Instead, in Tintin and I (July 11), we go behind the scenes into the head of the Belgian cartoonist Hergé, who produced 23 books in 47 years, supposedly for children. It turns out that this agreeable gray-haired Boy Scout was sublimating not only his sexual problems with his first wife, but also his guilt feelings about collaborating with the Nazi editors of the Brussels newspaper for which he drew throughout the occupation. We are likewise riveted by Ellen Perry’s The Fall of Fujimori (July 18), in which the ex-president and erstwhile dictator of Peru sits still, unregenerate, for an interview—which is then fact-checked by chats with the ex-wife who ran against him in 1995; the daughter he abandoned in the presidential palace when he bolted for Japan; and footage of his death squads in action.

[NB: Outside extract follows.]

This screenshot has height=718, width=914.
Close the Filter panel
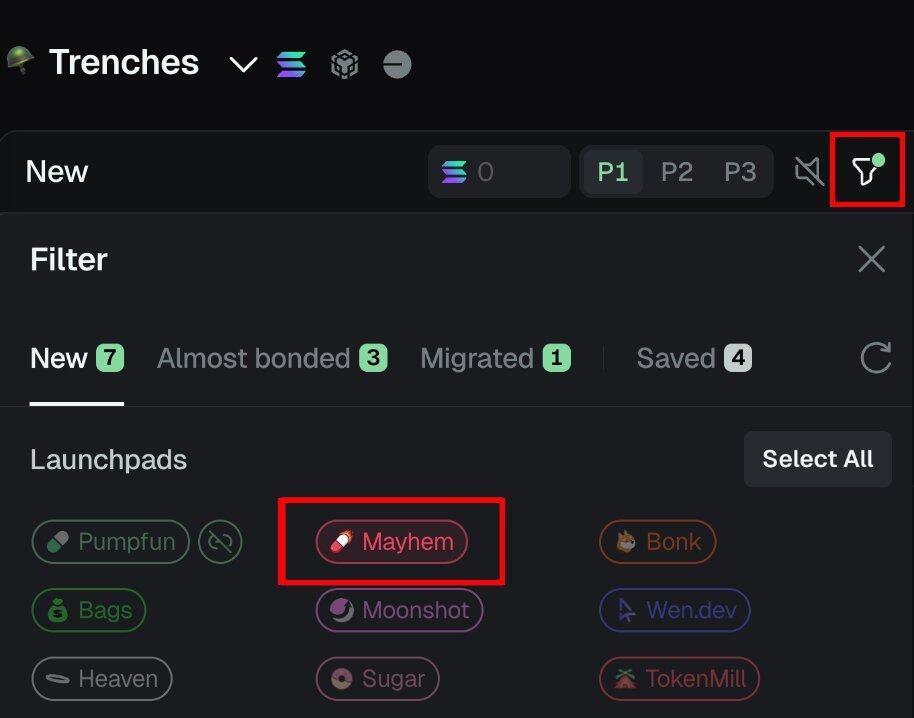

Without filmmaker Adele Horne uttering an opinion, The Tailenders (July 25) somehow convinces us that the good white Protestant missionaries she follows to Mexico, India, and the Solomon Islands are (a) arrogant, (b) slow, (c) unwitting tools of a rampant capitalism that destroys the subsistence economies of native peoples, and (d) unable to carry a tune. And Natalia Almada’s Al Otro Lado (August 1) goes so deep into Mexican corrido music that we end up learning more about poverty, illegal immigration, drug smuggling, and their attendant subcultures than we are comfortable knowing. Which uncomfortable knowledge, of course, is P.O.V.’s raison d’être.